_Prompt_: For the listing below, give the number of lines that contain the word "Best" and no other text.

_Records for the task_:
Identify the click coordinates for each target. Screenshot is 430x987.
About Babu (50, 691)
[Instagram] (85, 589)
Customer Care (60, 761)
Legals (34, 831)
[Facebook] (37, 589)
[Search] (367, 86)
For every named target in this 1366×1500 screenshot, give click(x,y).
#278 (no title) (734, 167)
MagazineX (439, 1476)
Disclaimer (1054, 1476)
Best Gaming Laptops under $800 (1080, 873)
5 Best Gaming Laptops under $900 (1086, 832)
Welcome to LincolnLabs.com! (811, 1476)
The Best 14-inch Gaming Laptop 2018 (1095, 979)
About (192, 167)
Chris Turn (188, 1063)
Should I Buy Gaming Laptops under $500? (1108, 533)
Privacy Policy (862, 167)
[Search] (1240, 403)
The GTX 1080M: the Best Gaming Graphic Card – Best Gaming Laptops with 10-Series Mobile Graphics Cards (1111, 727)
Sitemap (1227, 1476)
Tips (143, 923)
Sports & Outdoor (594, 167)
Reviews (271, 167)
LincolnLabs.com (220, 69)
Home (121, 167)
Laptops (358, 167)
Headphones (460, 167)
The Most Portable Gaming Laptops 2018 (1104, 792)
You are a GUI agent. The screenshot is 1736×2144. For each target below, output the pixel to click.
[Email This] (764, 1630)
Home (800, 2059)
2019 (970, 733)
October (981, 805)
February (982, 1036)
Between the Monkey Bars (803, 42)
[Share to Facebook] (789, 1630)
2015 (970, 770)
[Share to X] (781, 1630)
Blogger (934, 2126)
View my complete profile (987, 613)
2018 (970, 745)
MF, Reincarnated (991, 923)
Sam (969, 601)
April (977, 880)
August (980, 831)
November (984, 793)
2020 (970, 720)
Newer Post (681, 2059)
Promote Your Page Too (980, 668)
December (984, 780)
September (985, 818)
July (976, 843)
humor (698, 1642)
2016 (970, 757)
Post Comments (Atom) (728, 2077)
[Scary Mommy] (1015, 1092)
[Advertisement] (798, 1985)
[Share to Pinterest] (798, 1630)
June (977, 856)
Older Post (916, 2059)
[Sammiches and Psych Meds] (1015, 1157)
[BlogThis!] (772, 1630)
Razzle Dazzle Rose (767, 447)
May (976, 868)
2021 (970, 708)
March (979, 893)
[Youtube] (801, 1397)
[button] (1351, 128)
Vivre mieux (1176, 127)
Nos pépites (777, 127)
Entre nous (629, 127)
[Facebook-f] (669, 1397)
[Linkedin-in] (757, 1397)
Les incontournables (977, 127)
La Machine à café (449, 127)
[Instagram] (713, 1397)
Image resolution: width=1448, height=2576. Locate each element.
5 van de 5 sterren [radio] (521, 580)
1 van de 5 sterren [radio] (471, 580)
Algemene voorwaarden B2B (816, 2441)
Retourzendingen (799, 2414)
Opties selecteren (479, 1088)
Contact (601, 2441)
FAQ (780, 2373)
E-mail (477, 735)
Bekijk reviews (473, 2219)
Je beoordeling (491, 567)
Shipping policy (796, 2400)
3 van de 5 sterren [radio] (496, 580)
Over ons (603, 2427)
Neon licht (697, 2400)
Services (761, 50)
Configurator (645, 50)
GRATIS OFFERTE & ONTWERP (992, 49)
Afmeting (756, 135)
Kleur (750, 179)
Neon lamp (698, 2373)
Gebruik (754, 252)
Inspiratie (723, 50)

_Exercise output_: 4